三
僕は働きたくなかった。働くのが嫌いだからだ。出来ることなら、精神病院の奥深くにでも幽閉されて、そこで死ぬまで誰とも関わらずに本でも読んで暮らしたいと思っている。それとインターネット環境完備、酒と煙草があれば天国だ。しかしそんなことが出来る筈が無い。まず精神病院へ入院する金が無いからだ。僕にも、僕の親にも無かった。金さえあればと、いつも思っていた。
金の無い僕は渋々ながら池袋サンシャインのハローワークへ足を向け、パソコンで仕事を検索、すると自宅から近隣にあるという介護付き有料老人ホームを発見し、すぐに連絡を入れて面接の日程を取り付けた。
面接当日を迎えた。僕は緊張を緩和させるために缶チューハイを二本呑んで施設へ向かった。
外観はどこにでもあるようなマンションと遜色ない造りの建物だった。老人ホームの看板が出ていなければ見過ごしてしまうだろう。インターホンを押す。すぐに反応があった。「どちら様でしょうか」「本日、面接の予約を入れている川下という者です」「少々お待ちください……」正面玄関の、暗証番号入力式の硝子戸が開く。

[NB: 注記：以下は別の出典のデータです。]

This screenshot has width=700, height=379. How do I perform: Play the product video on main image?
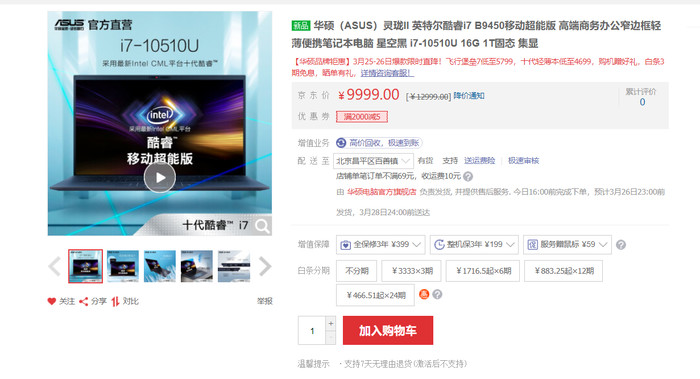point(160,177)
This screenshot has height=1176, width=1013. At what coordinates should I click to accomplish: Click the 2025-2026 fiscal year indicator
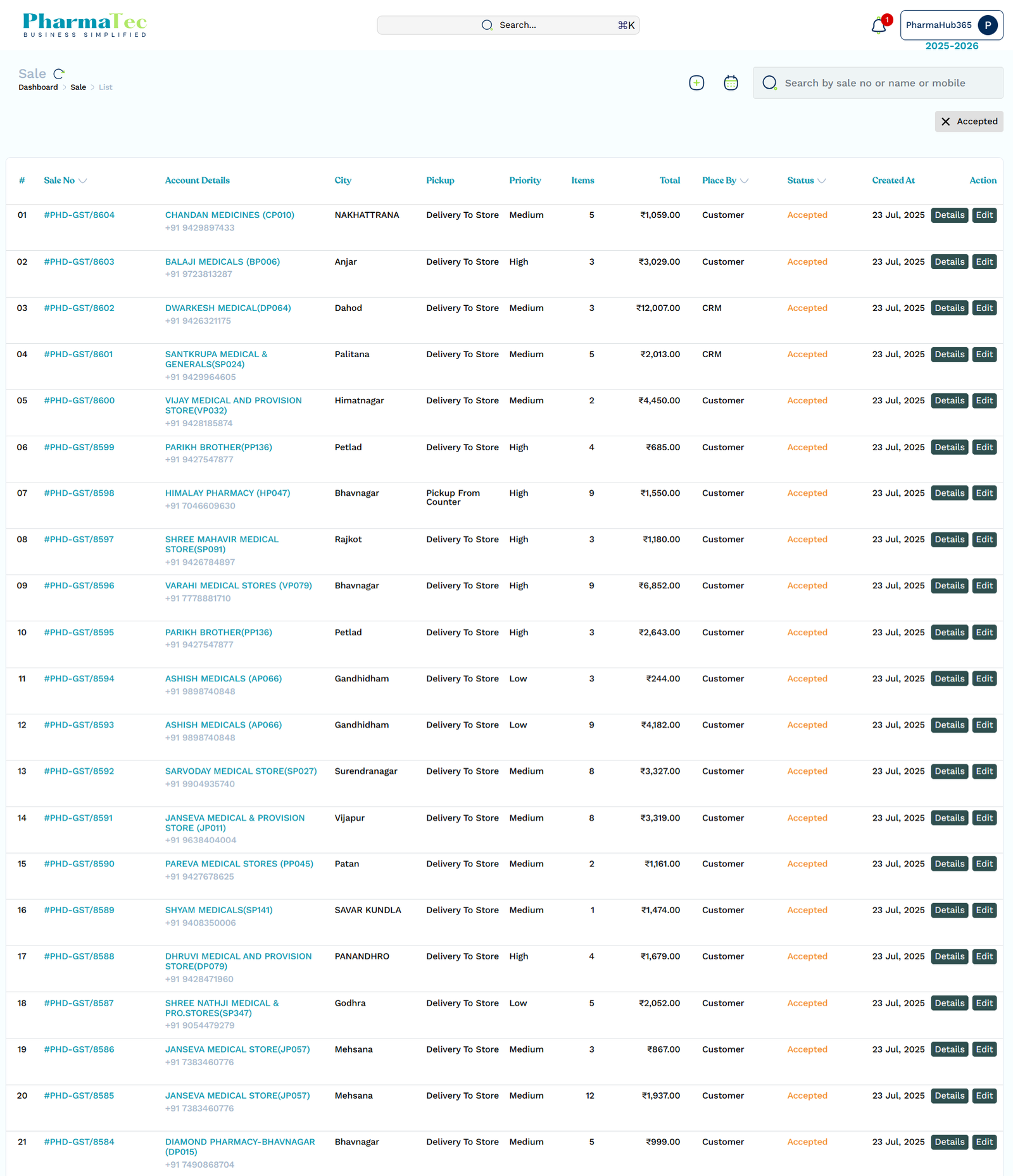(x=951, y=46)
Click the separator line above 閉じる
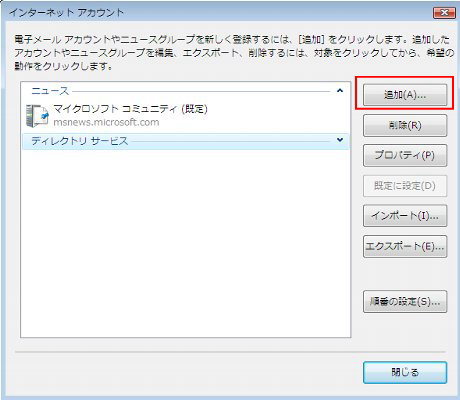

「お待ちしておりました」四十絡みの、優しそうな女性に案内されて三階へ行く。丸いテーブルの周りに椅子が配されていてそのうちの一脚に女性が座っている。また女か、とおもった。今度は性格のキツそうなのが一目で分かる女だ。苦手なタイプだ。女はここの施設長だと名乗り、
「ええ、川下さんですね、本日は面接ということで……(何か言っていたが忘れた)……では、簡単な試験をさせていただきます」一枚のプリントを渡された。「こちらを記入していただきます」
その紙は簡単な問題が印刷されていた……本当に簡単な試験だった。中学生レベルの読み、書き、算盤が出来れば誰でも解ける設問だ。介護業界は凄いところだなあとおもった。不意に、僕は左側にある窓の外を見た。季節は冬だった。枯れ木が手前に一本、その奥に同じ造りの住宅が並んでいる。値段も様子も良い家だ。その中で知らない人々が幸せな生活を送っていることだろう。僕には縁のない世界だ。